You are a walking conundrum.  A catch 22.



ruddski
ruddski

They get the short ballot.

ruddski
ruddski

Neither is failure to purchase health insurance, but...

Thanks for playing, Brutus.

ruddski
ruddski

Bvcks, Are you having a stroke?

everlastingphelps
everlastingphelps topcommenter

@bvckvs @P1Gunter The only necessary requirement for bvc is that they vote Democrat.  Otherwise, there's got to be some sort of fraud involved.

ruddski
ruddski

My lawyer suggested that I taunt you.

holmantx
holmantx topcommenter

@Guesty 

The fact is you missed the point.

The issue is whether the citizen can understand what the candidate is saying, not what a news agency says he's saying..

And if the issue was merely whether the voter was informed or not, your bullshit artists and vote-buying schemes would be in BIG trouble.
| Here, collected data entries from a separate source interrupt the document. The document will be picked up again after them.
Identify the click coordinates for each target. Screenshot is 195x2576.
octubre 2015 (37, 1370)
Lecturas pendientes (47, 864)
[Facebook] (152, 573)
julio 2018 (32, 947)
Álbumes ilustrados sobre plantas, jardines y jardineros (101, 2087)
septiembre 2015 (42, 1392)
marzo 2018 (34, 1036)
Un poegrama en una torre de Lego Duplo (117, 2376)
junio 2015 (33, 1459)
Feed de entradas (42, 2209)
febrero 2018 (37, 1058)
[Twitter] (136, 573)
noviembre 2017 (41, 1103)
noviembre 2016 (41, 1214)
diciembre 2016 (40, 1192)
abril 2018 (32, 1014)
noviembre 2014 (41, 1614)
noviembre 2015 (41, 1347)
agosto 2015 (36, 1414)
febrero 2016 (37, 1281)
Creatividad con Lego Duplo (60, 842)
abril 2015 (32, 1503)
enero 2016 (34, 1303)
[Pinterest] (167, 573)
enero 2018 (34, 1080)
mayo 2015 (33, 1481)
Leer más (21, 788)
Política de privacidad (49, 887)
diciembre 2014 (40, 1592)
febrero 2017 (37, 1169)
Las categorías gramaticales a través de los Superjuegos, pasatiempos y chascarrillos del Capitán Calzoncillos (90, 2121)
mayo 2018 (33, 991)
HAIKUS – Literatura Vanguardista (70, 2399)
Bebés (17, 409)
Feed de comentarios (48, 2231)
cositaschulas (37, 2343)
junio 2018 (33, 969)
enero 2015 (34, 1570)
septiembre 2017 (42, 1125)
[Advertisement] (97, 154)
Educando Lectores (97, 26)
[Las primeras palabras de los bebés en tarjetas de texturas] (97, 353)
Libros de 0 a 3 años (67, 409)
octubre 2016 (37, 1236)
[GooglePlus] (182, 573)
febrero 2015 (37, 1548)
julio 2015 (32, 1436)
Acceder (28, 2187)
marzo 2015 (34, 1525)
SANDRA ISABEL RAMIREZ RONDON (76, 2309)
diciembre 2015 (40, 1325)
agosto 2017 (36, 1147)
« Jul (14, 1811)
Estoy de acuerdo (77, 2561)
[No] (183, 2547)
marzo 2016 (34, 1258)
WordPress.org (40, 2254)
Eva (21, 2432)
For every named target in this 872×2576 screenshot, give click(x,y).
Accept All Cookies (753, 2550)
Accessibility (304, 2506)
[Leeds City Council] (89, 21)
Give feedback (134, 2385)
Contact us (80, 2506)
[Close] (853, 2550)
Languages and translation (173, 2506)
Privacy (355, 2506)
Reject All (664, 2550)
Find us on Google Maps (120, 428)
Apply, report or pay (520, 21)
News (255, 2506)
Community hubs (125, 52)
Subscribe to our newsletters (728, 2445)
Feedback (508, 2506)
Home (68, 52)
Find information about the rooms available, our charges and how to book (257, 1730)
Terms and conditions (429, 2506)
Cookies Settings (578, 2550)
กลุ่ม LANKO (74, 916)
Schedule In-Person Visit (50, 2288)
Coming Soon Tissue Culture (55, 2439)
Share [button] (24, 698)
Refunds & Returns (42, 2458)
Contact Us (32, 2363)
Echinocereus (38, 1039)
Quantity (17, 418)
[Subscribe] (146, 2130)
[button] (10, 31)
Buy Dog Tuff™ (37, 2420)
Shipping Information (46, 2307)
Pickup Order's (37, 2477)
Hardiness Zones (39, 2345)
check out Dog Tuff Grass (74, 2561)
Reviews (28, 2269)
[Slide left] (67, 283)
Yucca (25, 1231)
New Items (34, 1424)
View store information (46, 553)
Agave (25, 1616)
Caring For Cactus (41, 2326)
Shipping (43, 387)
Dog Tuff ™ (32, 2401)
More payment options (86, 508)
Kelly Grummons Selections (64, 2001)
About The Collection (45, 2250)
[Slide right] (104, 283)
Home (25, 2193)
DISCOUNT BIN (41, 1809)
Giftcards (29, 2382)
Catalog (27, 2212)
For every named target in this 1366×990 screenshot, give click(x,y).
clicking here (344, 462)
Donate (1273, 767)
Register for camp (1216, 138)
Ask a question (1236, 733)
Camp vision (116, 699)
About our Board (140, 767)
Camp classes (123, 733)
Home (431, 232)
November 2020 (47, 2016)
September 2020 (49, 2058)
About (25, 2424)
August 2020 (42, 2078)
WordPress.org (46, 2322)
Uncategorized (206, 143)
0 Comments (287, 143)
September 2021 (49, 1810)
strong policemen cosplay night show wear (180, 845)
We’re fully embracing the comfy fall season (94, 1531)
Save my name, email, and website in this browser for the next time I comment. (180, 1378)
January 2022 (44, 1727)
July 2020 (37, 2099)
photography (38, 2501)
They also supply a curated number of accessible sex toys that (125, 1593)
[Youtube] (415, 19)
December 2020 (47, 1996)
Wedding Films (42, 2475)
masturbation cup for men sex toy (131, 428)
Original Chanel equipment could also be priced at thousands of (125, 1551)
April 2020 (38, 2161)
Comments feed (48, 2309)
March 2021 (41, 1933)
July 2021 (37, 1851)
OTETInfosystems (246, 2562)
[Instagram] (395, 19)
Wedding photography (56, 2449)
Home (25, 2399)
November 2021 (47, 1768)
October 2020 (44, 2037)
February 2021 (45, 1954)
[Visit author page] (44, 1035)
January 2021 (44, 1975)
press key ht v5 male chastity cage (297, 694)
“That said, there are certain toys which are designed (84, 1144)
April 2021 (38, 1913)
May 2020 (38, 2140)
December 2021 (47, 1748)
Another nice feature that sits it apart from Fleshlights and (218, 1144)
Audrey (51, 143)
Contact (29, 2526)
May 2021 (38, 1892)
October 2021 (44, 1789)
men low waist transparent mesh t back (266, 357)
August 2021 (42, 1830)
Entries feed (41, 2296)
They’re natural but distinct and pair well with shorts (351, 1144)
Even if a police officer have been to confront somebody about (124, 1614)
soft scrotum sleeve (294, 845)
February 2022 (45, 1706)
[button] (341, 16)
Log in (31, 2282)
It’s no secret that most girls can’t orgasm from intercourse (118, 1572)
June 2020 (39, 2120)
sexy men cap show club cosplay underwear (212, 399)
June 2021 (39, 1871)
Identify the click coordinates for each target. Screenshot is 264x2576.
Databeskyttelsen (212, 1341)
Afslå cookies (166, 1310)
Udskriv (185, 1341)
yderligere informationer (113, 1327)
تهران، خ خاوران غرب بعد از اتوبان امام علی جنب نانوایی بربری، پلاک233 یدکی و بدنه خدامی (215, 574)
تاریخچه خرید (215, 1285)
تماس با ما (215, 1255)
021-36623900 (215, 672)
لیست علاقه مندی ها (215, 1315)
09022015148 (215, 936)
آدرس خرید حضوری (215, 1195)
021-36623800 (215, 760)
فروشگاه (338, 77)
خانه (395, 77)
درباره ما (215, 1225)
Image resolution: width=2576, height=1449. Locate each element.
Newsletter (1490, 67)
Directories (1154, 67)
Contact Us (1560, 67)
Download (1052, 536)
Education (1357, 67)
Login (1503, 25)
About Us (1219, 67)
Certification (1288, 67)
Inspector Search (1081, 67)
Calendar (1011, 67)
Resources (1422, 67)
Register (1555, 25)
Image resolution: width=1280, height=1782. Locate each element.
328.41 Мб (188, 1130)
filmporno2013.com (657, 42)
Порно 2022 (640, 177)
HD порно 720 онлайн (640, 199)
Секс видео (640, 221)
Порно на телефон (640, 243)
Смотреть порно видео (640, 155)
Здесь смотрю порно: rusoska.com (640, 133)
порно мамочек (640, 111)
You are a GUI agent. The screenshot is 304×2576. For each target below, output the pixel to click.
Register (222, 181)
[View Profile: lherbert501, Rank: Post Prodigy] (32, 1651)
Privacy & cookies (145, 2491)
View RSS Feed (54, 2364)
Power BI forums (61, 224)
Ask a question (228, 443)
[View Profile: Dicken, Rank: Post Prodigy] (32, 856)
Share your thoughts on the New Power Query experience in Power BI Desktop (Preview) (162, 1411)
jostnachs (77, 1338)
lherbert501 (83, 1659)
And the TEA Partiers would be the only ones allowed to vote.

Guesty
Guesty

@holmantx Logic fail. 


Fact:  Most voters (White, Black, Hispanic, Asian or Other, Democrat, Republic, Libertarian, or Green Party) are ignorant of the candidates and issues.  Not only do I believe it's true, but there are lots of studies backing me up on this.


Fact:  Some voters who are not native English speakers are relatively well informed voters.  The simple fact that the news is reported in Spanish means that there exists native Spanish speakers who are better informed than native English speakers who get all their information from WorldNetDaily or DemocraticUnderground.


These facts are not mutually exclusive.   

holmantx
holmantx topcommenter

@ruddski 


I think you may fit a profile in Arizona by the Justice Department for thinking like that.

ruddski
ruddski

Legally, immigrants have to have a working knowledge of English.

Except of course for the largest legal and illegal immigrant demographic.

ruddski
ruddski

No paranoia, sanders. If you have no medical insurance by April, you will be fined, though there is no crime.

So simply apply the same to voter registration, problem solved.

Any more probs, Binky?

bvckvs
bvckvs topcommenter

@ruddski This isn't about your paranoid delusions about healthcare reform.

It's about voter Registration.


What is it with Tea Baggers that makes it so hard for you freaks to focus on the topic at hand?!

ruddski
ruddski

I don't think you'll find many democrats Eager to have bvcks backing them.